Scan the records below for the line with "更多 (1289, 155)" and the line with "永利皇宫 尊享爆奖十万倍 (750, 503)". Repeat those two lines and every line between them exactly, and nothing else.

*** Begin section ***

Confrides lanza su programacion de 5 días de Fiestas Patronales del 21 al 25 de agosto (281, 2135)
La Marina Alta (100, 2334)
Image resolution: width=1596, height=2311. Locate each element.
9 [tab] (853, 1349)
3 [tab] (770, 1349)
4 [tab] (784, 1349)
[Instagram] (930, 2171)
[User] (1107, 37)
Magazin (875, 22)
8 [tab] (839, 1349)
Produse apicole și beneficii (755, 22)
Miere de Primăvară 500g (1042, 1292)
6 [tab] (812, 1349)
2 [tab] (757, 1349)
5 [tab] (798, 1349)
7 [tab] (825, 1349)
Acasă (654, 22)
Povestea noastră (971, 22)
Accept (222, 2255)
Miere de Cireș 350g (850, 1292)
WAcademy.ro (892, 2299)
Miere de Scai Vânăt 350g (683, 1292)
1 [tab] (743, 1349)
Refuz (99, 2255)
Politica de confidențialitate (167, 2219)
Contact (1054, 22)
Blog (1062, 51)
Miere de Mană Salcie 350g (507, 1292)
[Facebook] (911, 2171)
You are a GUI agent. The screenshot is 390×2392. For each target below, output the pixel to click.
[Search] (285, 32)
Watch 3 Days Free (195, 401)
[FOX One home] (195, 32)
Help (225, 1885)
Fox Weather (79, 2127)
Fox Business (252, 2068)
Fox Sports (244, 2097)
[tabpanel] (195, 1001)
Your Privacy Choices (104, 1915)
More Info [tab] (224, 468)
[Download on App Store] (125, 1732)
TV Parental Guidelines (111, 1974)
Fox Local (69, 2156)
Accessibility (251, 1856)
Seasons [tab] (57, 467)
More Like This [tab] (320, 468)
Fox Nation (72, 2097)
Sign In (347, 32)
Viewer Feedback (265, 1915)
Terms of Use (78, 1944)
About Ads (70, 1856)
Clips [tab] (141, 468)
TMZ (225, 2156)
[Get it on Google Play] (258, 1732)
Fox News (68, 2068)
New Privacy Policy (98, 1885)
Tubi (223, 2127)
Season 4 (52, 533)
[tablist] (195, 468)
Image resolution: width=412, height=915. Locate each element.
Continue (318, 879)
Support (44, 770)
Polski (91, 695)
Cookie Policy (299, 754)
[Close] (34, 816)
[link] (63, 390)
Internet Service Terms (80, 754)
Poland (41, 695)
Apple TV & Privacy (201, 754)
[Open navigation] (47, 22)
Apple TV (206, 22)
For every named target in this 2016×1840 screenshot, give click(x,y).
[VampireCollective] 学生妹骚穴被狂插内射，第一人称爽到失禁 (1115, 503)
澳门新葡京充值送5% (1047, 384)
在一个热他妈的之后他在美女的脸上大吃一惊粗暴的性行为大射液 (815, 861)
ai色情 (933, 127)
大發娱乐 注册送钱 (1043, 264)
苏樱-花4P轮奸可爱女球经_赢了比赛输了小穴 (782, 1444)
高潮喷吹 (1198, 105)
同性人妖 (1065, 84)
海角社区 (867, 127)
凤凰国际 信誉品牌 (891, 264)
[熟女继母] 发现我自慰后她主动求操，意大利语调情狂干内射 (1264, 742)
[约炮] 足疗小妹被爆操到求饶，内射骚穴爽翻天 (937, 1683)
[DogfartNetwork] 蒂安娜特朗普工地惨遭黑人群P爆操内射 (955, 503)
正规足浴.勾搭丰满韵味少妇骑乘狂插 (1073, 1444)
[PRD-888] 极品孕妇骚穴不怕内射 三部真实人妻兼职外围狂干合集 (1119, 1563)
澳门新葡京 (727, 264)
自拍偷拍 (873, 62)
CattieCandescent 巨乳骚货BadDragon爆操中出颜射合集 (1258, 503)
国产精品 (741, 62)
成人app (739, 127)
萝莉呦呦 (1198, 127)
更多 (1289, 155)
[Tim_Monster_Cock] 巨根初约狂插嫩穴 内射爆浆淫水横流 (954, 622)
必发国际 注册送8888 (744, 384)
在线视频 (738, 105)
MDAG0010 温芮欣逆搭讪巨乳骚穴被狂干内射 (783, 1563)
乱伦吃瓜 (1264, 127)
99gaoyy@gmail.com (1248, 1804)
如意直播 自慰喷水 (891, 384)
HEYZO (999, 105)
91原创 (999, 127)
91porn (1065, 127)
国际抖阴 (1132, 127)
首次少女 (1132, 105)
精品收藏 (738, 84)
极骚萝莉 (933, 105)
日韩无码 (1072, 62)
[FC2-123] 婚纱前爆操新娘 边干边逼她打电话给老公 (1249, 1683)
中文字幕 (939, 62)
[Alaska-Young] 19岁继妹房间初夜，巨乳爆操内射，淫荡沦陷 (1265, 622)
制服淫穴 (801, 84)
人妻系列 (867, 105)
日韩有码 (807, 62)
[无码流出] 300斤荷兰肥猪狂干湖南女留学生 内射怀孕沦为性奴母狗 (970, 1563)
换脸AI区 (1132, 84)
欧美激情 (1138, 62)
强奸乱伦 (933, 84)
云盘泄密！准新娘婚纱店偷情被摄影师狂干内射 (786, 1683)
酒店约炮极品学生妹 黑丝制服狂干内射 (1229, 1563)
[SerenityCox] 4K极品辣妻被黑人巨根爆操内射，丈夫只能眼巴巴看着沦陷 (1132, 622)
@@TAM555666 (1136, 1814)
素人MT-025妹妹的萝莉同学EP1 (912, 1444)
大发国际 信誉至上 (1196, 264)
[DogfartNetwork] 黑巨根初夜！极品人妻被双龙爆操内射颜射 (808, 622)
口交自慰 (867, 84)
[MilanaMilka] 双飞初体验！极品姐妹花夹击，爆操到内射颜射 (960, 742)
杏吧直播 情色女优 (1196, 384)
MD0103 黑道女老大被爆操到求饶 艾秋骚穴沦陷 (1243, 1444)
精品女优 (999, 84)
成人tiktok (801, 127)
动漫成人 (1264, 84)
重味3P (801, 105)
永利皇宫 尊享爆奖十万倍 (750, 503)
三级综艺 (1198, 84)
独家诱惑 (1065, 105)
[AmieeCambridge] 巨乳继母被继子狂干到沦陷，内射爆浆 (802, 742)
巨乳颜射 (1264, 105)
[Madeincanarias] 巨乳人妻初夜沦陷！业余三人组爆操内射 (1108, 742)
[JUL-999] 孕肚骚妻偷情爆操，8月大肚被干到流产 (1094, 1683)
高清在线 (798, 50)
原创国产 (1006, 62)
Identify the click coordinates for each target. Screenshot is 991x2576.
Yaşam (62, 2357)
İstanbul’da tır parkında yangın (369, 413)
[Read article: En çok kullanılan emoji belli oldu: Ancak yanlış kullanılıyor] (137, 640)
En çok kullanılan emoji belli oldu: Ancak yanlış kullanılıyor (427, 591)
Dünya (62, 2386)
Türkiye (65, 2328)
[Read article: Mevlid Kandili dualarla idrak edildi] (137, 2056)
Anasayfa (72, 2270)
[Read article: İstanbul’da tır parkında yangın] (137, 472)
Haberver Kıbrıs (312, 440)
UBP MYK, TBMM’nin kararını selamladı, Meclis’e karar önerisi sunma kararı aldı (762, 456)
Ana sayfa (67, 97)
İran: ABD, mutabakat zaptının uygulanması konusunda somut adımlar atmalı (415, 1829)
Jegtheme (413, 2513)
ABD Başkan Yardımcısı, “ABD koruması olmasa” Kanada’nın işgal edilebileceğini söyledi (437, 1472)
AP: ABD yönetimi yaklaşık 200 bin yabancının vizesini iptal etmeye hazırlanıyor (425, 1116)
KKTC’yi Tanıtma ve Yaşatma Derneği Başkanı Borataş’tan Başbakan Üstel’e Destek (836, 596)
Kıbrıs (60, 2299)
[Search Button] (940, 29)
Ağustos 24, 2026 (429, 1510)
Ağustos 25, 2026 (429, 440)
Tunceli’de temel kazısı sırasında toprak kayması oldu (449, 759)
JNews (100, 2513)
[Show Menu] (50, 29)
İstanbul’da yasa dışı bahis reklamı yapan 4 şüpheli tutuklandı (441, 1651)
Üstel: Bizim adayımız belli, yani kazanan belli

*** End section ***

**Completed exercise**
更多 (1289, 155)
[Tim_Monster_Cock] 巨根初约狂插嫩穴 内射爆浆淫水横流 (954, 622)
必发国际 注册送8888 (744, 384)
在线视频 (738, 105)
MDAG0010 温芮欣逆搭讪巨乳骚穴被狂干内射 (783, 1563)
乱伦吃瓜 (1264, 127)
99gaoyy@gmail.com (1248, 1804)
如意直播 自慰喷水 (891, 384)
HEYZO (999, 105)
91原创 (999, 127)
91porn (1065, 127)
国际抖阴 (1132, 127)
首次少女 (1132, 105)
精品收藏 (738, 84)
极骚萝莉 (933, 105)
日韩无码 (1072, 62)
[FC2-123] 婚纱前爆操新娘 边干边逼她打电话给老公 (1249, 1683)
中文字幕 (939, 62)
[Alaska-Young] 19岁继妹房间初夜，巨乳爆操内射，淫荡沦陷 (1265, 622)
制服淫穴 (801, 84)
人妻系列 (867, 105)
日韩有码 (807, 62)
[无码流出] 300斤荷兰肥猪狂干湖南女留学生 内射怀孕沦为性奴母狗 (970, 1563)
换脸AI区 (1132, 84)
欧美激情 (1138, 62)
强奸乱伦 (933, 84)
云盘泄密！准新娘婚纱店偷情被摄影师狂干内射 (786, 1683)
酒店约炮极品学生妹 黑丝制服狂干内射 (1229, 1563)
[SerenityCox] 4K极品辣妻被黑人巨根爆操内射，丈夫只能眼巴巴看着沦陷 (1132, 622)
@@TAM555666 (1136, 1814)
素人MT-025妹妹的萝莉同学EP1 (912, 1444)
大发国际 信誉至上 (1196, 264)
[DogfartNetwork] 黑巨根初夜！极品人妻被双龙爆操内射颜射 (808, 622)
口交自慰 (867, 84)
[MilanaMilka] 双飞初体验！极品姐妹花夹击，爆操到内射颜射 (960, 742)
杏吧直播 情色女优 (1196, 384)
MD0103 黑道女老大被爆操到求饶 艾秋骚穴沦陷 (1243, 1444)
精品女优 (999, 84)
成人tiktok (801, 127)
动漫成人 (1264, 84)
重味3P (801, 105)
永利皇宫 尊享爆奖十万倍 (750, 503)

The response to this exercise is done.